◆ YOUR ASSIGNMENT ◆
Each line below from the line with "Select the Polling range radio button" to the line with "Click the First paragraph only label" must be copied exactly, including those two, and no picture may appear in the copy.

### RECORDS FOR THE EXERCISE

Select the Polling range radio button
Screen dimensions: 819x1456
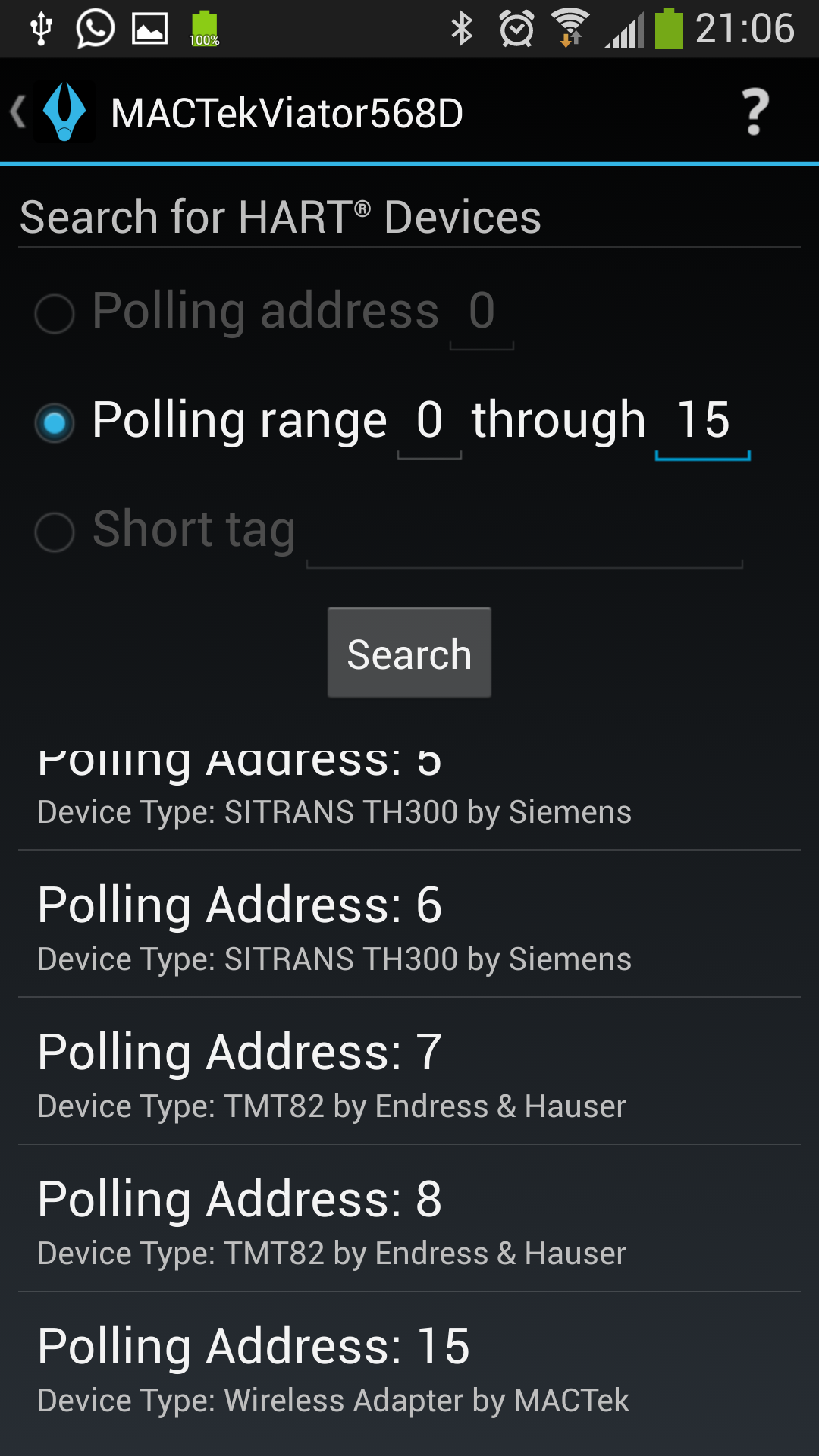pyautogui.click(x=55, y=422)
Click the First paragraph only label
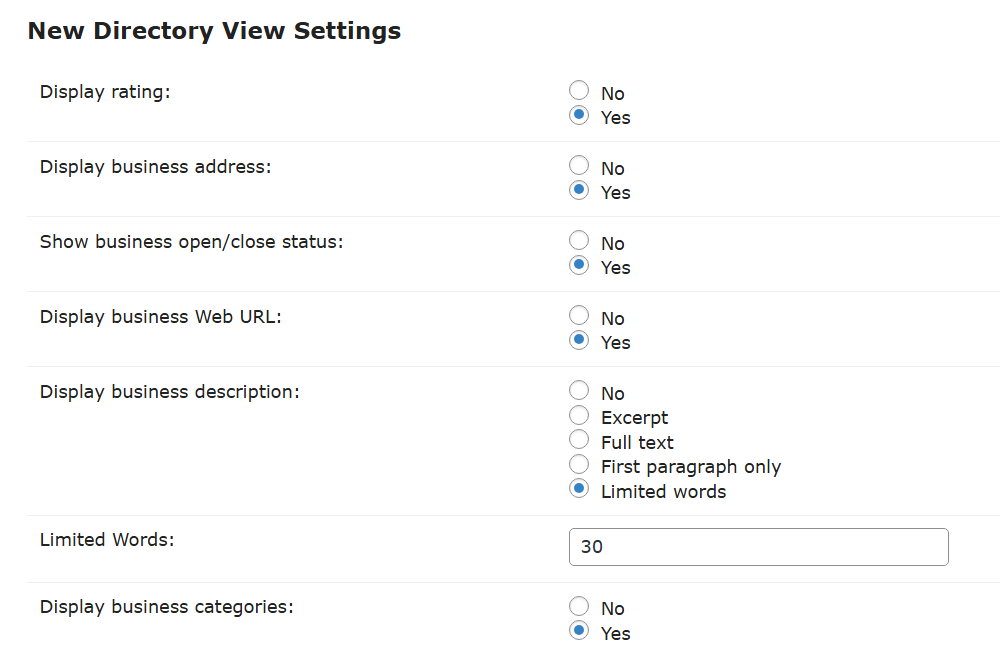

######
### RECORDS FOR THE EXERCISE

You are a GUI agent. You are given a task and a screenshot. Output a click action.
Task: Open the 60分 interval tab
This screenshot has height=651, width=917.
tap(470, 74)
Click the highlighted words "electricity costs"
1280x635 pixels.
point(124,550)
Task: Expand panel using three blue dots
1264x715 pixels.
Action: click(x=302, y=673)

######

◆ RESPONSE BELOW ◆
Select the Polling range radio button
Screen dimensions: 819x1456
pyautogui.click(x=55, y=422)
Click the First paragraph only label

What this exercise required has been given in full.